Адам Холл - Мат красному королю
Холодок появился в ее голосе:
— Это похоже на допрос.
— Ты обещала, что если я поеду с тобой сюда, то ты расскажешь мне о нем.
— Я и не думала, что придется тебе что-то рассказывать. И уверена, что была права. Ты сам прекрасно справляешься, узнавая все, что нужно. Ты проверил журнал регистрации внизу и нашел там его имя. Нынче вечером, когда пришел ко мне в комнату, увидел его фотографию у моей постели. Даже когда ты встретил меня в «Ромеро» вечером после крушения, ты не поверил, что я там одна. Не правда ли?
— Да, правда. Когда мы танцевали, я чувствовал, что ты обнимаешь его, а не меня.
— Так оно и было, пока ты не сбился.
— Я сделал это нарочно, — признался Бишоп. — Не очень приятно чувствовать себя призраком в переполненном зале.
— Но сейчас ты не возражаешь против этого?
— Я останусь самим собой.
— Ты выполняешь свою часть соглашения.

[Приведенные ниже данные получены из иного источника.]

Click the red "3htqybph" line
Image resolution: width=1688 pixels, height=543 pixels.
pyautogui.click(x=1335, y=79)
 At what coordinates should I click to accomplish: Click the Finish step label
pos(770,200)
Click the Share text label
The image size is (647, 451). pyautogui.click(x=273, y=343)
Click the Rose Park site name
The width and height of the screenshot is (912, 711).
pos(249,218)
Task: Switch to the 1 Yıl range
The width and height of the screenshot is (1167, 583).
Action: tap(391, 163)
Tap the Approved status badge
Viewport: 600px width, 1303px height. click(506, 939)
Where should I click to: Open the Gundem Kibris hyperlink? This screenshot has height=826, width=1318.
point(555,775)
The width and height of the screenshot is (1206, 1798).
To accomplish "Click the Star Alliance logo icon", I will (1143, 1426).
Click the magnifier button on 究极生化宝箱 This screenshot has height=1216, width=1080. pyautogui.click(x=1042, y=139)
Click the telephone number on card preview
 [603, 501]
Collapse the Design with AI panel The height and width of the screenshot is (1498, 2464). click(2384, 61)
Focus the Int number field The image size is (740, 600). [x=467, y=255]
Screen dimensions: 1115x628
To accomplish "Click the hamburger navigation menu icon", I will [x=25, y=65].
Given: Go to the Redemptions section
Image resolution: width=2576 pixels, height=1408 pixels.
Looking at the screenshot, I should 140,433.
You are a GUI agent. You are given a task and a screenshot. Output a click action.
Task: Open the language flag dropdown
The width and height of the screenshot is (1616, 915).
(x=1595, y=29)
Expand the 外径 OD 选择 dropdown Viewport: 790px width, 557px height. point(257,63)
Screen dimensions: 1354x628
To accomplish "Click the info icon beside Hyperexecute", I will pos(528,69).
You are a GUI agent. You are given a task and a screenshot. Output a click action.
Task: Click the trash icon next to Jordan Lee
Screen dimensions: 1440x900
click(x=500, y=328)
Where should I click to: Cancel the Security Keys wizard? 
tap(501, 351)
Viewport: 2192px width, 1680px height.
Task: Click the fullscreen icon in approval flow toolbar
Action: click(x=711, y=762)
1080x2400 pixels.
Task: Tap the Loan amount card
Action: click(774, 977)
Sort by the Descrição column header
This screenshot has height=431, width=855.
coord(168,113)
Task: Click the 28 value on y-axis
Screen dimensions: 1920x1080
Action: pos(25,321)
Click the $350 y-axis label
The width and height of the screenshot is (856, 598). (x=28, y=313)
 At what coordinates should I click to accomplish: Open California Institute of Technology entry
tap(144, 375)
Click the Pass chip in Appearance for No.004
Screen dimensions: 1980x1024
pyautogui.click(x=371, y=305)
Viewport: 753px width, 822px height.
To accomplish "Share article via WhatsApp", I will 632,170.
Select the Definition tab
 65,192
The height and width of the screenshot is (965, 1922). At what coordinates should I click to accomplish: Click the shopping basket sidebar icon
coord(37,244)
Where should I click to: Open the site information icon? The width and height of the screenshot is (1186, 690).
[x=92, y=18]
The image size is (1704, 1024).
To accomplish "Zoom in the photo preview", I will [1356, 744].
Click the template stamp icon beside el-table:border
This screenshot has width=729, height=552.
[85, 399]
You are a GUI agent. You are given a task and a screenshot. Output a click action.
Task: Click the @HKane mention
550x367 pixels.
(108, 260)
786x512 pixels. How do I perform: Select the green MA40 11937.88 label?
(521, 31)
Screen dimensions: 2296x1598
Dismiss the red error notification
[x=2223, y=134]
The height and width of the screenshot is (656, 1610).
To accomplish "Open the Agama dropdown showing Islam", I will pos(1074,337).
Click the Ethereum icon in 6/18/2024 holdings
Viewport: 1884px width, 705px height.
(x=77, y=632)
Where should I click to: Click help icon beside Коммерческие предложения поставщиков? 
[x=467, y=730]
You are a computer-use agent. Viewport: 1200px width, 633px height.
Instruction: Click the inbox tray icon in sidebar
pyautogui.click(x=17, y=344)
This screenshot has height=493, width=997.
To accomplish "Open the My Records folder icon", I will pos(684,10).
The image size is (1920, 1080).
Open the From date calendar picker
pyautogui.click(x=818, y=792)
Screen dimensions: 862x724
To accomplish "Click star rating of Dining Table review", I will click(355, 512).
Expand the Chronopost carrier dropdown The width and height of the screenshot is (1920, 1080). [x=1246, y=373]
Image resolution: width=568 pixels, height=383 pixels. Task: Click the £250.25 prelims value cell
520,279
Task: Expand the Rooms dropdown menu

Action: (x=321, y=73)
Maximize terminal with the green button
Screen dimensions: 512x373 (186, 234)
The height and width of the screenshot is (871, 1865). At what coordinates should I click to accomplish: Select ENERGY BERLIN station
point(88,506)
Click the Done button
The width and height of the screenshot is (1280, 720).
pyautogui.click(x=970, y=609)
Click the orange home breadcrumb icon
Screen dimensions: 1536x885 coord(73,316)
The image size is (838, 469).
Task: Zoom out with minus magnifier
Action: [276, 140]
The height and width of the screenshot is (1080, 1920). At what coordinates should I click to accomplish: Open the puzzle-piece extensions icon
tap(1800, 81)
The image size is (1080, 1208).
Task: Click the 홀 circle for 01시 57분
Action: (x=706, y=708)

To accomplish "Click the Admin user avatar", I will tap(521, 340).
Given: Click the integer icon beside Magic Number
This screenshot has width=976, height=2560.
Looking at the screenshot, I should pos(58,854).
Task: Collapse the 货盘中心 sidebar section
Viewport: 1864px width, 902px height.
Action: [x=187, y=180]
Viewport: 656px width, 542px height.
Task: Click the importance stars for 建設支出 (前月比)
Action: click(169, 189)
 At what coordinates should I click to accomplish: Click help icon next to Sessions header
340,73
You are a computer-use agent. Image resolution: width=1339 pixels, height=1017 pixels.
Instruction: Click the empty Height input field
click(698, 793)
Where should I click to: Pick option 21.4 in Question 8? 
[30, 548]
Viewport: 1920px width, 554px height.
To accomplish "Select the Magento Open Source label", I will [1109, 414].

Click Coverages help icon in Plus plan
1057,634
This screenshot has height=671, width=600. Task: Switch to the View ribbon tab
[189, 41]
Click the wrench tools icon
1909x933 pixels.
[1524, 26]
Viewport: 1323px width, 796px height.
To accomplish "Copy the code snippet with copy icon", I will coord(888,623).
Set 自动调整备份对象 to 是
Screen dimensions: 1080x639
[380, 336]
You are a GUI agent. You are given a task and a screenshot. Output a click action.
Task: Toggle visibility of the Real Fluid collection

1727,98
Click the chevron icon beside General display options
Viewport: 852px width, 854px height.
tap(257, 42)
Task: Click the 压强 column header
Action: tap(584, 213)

Ты говорил мне, что едешь ради того, чтобы узнать о Дэвиде. А я хотела, чтобы ты поехал сюда и был им. Когда я с тобой, он ближе ко мне, ты связываешь меня с ним. А здесь, в Монте-Карло, где мы с ним были ближе, чем где бы то ни было, это тем более так.
— Ну вот, я опять перестал быть собой. Теперь из призрака я превратился в связного.
— Ничего спиритуалистического в отношении Дэвида я не чувствую.
— Просто обычный болезненный страх.
— Если хочешь, пусть так.
— Если бы я пришел за тобой в эту комнату, повторилось бы то же самое, что было в «Ромеро», да? Меня бы здесь не было.
Гибко изогнувшись, Мелоди плавно поднялась и встала, глядя на него сверху.
— Хьюго, не уезжай пока, ладно? Не оставляй меня одну.
— Я возвращаюсь через пару дней.
— Вот и хорошо. Я тоже поеду. Я только хочу видеть тебя иногда, говорить с тобой, вот и все. Как бы ты ни называл то, что происходит во мне — самообман, страх, сентиментальность, — ты единственный можешь понять это, не теряя терпения, не раздражаясь и не испытывая презрения. И я начинаю чувствовать, что все нормально. Я преодолею это. Не уезжай от меня прямо сейчас, пока это не прошло.
Он встал. Не раздумывая, они направились к застекленной двери, на веранду. Воздух стал прохладнее, он струился с улицы, овевая их лица.
— Я не уеду, — пообещал Бишоп, — если не вынудят обстоятельства.
Мелоди коснулась его руки: простое выражение благодарности, но он поспешно отвернулся и медленно пошел к выходу. То была его собственная рука, не Брейна.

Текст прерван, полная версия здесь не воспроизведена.